KUALA KURUN, TOVMEDIA.CO.ID — Upaya digitalisasi layanan publik di Kabupaten Kabupaten Gunung Mas kembali bergerak maju. Pemerintah daerah bersama Bank Indonesia Kalimantan Tengah mulai memperluas penggunaan pembayaran digital melalui peluncuran program BADARIS (Bayar dengan QRIS Pajak dan Retribusi Daerah) yang menyasar sektor pajak hingga destinasi wisata.
Peluncuran program tersebut digelar di kawasan wisata Air Terjun Batu Mahasur (12/6/2026), sebagai salah satu titik awal implementasi transaksi non-tunai di sektor pariwisata daerah. Skema pembayaran dilakukan melalui QRIS yang terhubung dengan Bank Kalteng sebagai pengelola RKUD.
Di lapangan, penerapan sistem ini mulai mengubah pola transaksi manual menjadi digital. Pembayaran pajak dan retribusi kini dapat dilakukan lebih cepat tanpa perlu proses tunai, sekaligus tercatat otomatis dalam sistem keuangan daerah.

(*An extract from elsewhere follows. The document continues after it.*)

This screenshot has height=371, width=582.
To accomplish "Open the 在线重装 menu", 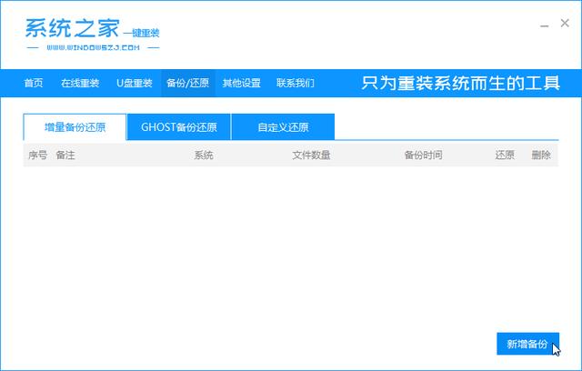I will tap(80, 84).
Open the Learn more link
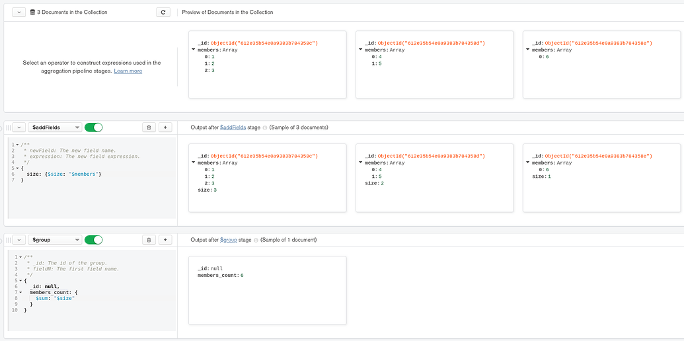684x341 pixels. pos(128,71)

Program ini juga diposisikan sebagai langkah untuk menutup celah kebocoran pendapatan daerah serta meningkatkan transparansi pengelolaan keuangan. Pemerintah daerah menilai, digitalisasi menjadi salah satu kunci untuk memperkuat akuntabilitas fiskal di tingkat lokal.
Sebelumnya, pembahasan teknis juga telah dilakukan melalui Focus Group Discussion (FGD) yang melibatkan pemerintah daerah, Bank Indonesia, dan pelaku usaha pariwisata. Forum tersebut menyoroti kesiapan infrastruktur digital serta penguatan kapasitas pelaku usaha agar ekosistem QRIS dapat berjalan optimal di kawasan wisata.
Di sisi lain, sektor pariwisata menjadi fokus pengembangan karena dinilai memiliki potensi besar dalam mendorong perputaran ekonomi masyarakat. Dengan sistem pembayaran digital, wisatawan tidak lagi bergantung pada transaksi tunai, sementara pelaku usaha mendapatkan kemudahan pencatatan keuangan.
Pemerintah Kabupaten Gunung Mas bersama Bank Indonesia Kalteng menargetkan perluasan implementasi digitalisasi ini secara bertahap ke lebih banyak sektor layanan publik. Langkah ini diharapkan dapat memperkuat efisiensi layanan, meningkatkan pendapatan daerah, dan mendorong pertumbuhan ekonomi berbasis digital di daerah.